NOUVELOBS.COM | 27.11.2009 |
L’épingle et la baudruche
lundi 30 novembre 2009
Donc il en a pris pour six mois ce Taoufik Ben Brik qui nous emmerde et Ben Ali avec.
La sentence prononcée par un misérable juge aux ordres répondant au nom de Faouzi Jbali est supposée punir une agression contre une femme éplorée, mais tout le monde sait que c’est pour payer la dernière des nombreuses traites que lui présente régulièrement celui qu’il a qualifié un jour de dictateur de série B.
La querelle qui dure depuis dix ans entre ces deux là est à la fois comique par le style et tragique par le contenu.
Il faut bien comprendre le jeu et l’enjeu de cette affaire.
Ben Ali est donc un dictateur de série B.. Lui et ses sbires sont capables de soutenir sans sourciller que la lune est carrée, qu’il y a deux soleils dans le ciel ; qu’on skie au Sahara douze mois sur quatorze, que un et un font racine de quatre et que cela dépend surtout de la vitesse du vent.
Face à un tel discours, les intellectuels s’étranglent d’indignation, les politiques se lancent dans d’affreuses démonstrations et de lourds démentis : Non il n’y pas de miracle économique en Tunisie, non les droits de l’homme y sont bafoués, non le processus démocratique est un processus de mise au pas de tout un peuple par un régime policier et mafieux.
Peu importe au dictateur ce qu’on dit.
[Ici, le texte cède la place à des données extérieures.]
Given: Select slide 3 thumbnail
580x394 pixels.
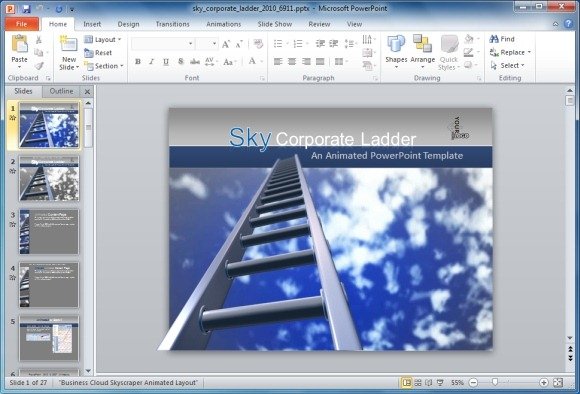Looking at the screenshot, I should (49, 232).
N’est-il pas au pouvoir depuis 22 ans ?
Et de reprendre, lui et ses sbires sur le même registre toujours et encore : Non, il n’y a jamais eu de poissons dans la mer, oui les Italiens prennent d’assaut les plages tunisiennes pour manger à leur faim et notre marine ne cesse d’en repêcher au large et de leur servir des Briks au thon, oui le président a trouvé le boson de Higgs et a mis fin à la théorie des cordes tout en calculant au passage l’exacte quantité de CO2 que les USA et la Chine ne doivent pas dépasser pour que le sable de Douz ne recouvre pas les collines verdoyantes de Douga et que Sousse ne se retrouve pas sous 10 mètres d’eau.
Seul Ben Brik a trouvé la parade à ce discours fait d’un mélange complexe de mépris de l’intelligence des autres, de bêtise, et surtout d’arrogance. Au lieu de s’opposer platement à ce verbiage insipide et infantile, il en fait sa matière première. Au lieu d’en pleurer, il en a fait rire tous les Tunisiens et leurs amis de par le monde.
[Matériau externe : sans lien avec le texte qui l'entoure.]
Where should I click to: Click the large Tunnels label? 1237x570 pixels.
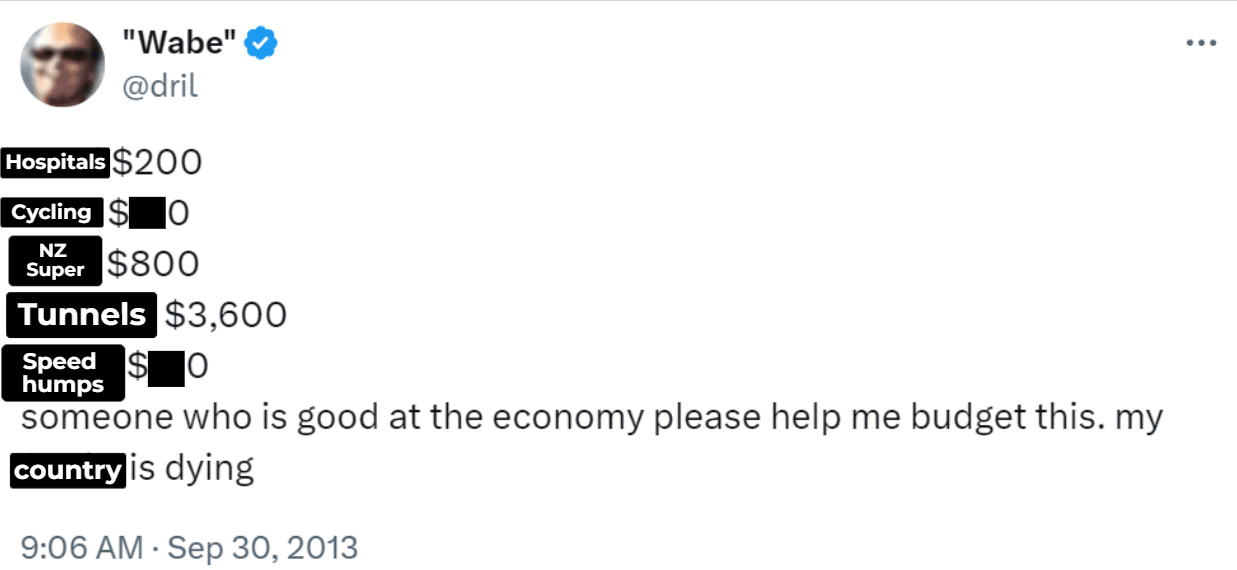(82, 315)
Voilà le dictateur devenu personnage comique… personnage de bande dessinée.
Et voilà les deux hommes, qu’on a de la peine à classer dans la même espèce zoologique agrippés l’un au cou de l’autre.
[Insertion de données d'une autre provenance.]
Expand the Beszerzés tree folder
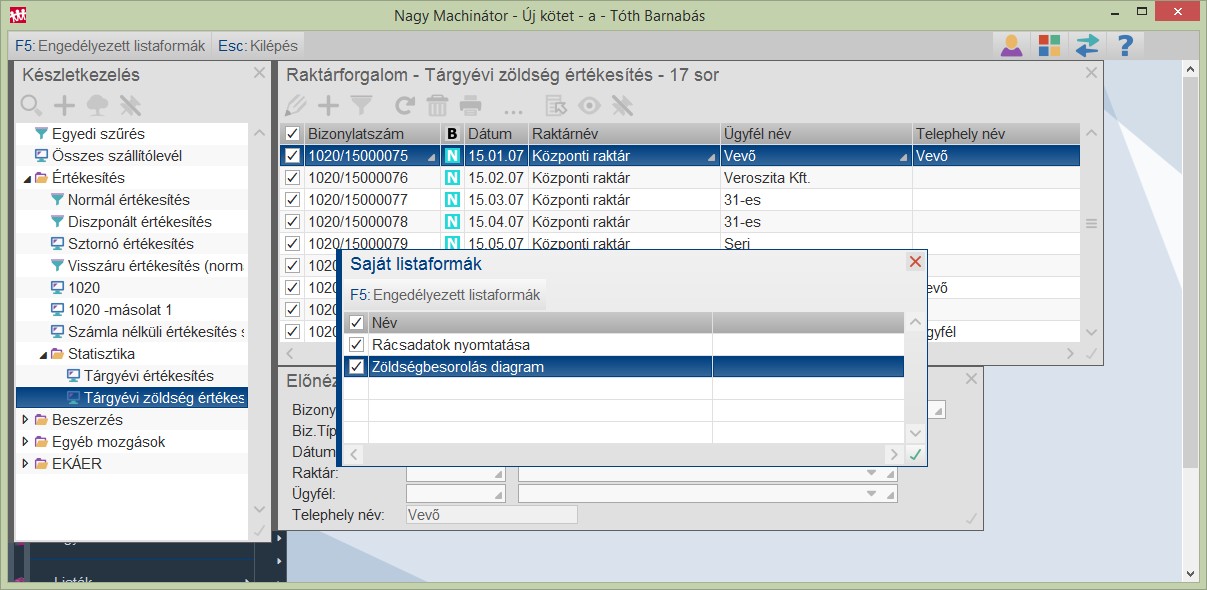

C’est l’antagonisme irréductible entre le sérieux emphatique du nouveau riche et de l’ironie mordante de l’éternel révolté… entre le sérieux sinistre du fonctionnaire haut gradé qui se veut respectable et la joyeuse insolence du poète subversif.
Le problème est qu’en défiant le monstre, Taoufik a joué et joue de sa vie. L’homme – foi de médecin – est un grand malade et a besoin d’un traitement substitutif lourd et contraignant, qu’une misérable infirmerie de prison est incapable d’assurer. S’il mourait durant ces six mois, la responsabilité n’incomberait pas au dictateur qui ne souhaite rien de plus , mais à nous tous qui ne nous serions pas assez mobilisé pour sa libération.